Esses territórios concentram aproximadamente 50% dos casos de malária em crianças e jovens de até 15 anos, reforçando a importância estratégica dessa distribuição. O DSEI Yanomami foi o primeiro a receber o medicamento, totalizando 14.550 comprimidos, seguindo o exemplo do recebimento da versão para adultos (150 mg) no início de 2024.

Malária: Um Desafio Contínuo na Amazônia

O Ministério da Saúde reconhece a malária como um dos principais desafios de saúde pública na Amazônia, agravado por fatores geográficos e sociais que aumentam a vulnerabilidade, especialmente em áreas de difícil acesso e em territórios indígenas.

Para enfrentar essa realidade, o ministério tem intensificado o monitoramento e as ações de controle vetorial, além da busca ativa de casos e a disponibilização de testes rápidos.

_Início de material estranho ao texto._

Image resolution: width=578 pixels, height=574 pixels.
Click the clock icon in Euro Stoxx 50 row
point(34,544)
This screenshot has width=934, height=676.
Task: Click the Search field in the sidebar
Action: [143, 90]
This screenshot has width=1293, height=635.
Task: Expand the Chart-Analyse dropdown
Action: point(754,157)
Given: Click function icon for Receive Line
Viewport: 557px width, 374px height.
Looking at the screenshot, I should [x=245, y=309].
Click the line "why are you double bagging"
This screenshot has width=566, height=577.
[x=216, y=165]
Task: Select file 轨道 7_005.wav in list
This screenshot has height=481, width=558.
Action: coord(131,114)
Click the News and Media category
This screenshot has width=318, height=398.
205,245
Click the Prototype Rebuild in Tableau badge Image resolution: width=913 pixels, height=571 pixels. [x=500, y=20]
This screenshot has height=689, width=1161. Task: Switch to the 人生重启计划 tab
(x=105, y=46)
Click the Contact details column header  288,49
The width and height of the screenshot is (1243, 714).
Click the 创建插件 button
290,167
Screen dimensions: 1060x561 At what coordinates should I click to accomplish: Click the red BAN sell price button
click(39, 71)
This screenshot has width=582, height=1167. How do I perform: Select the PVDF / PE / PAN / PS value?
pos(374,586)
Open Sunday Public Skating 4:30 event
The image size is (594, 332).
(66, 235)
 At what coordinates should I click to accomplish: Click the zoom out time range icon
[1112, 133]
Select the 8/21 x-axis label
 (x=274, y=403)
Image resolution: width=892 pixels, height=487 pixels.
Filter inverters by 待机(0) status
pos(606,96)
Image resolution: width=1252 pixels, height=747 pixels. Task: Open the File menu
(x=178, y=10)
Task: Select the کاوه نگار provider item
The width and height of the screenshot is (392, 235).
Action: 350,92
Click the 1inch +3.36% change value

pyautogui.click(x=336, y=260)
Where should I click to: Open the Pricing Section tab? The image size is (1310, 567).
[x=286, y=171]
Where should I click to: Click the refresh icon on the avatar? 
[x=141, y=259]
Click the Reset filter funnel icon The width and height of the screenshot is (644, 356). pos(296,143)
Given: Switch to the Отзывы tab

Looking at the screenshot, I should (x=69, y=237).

Essas estratégias têm mostrado resultados expressivos.

Resultados Positivos e Redução de Óbitos

No território Yanomami, entre 2023 e 2025, observou-se um aumento de 103,7% na realização de testes, crescimento de 116,6% nos diagnósticos e uma impressionante redução de 70% nos óbitos por malária. Esses dados demonstram a eficácia das ações implementadas.

Em âmbito nacional, o ano de 2025 registrou o menor número de casos de malária desde 1979, com uma redução de 15% em relação a 2024. As áreas indígenas do país também apresentaram uma diminuição de 16% no mesmo período. A Amazônia continua sendo o epicentro da doença, concentrando 99% dos casos nacionais.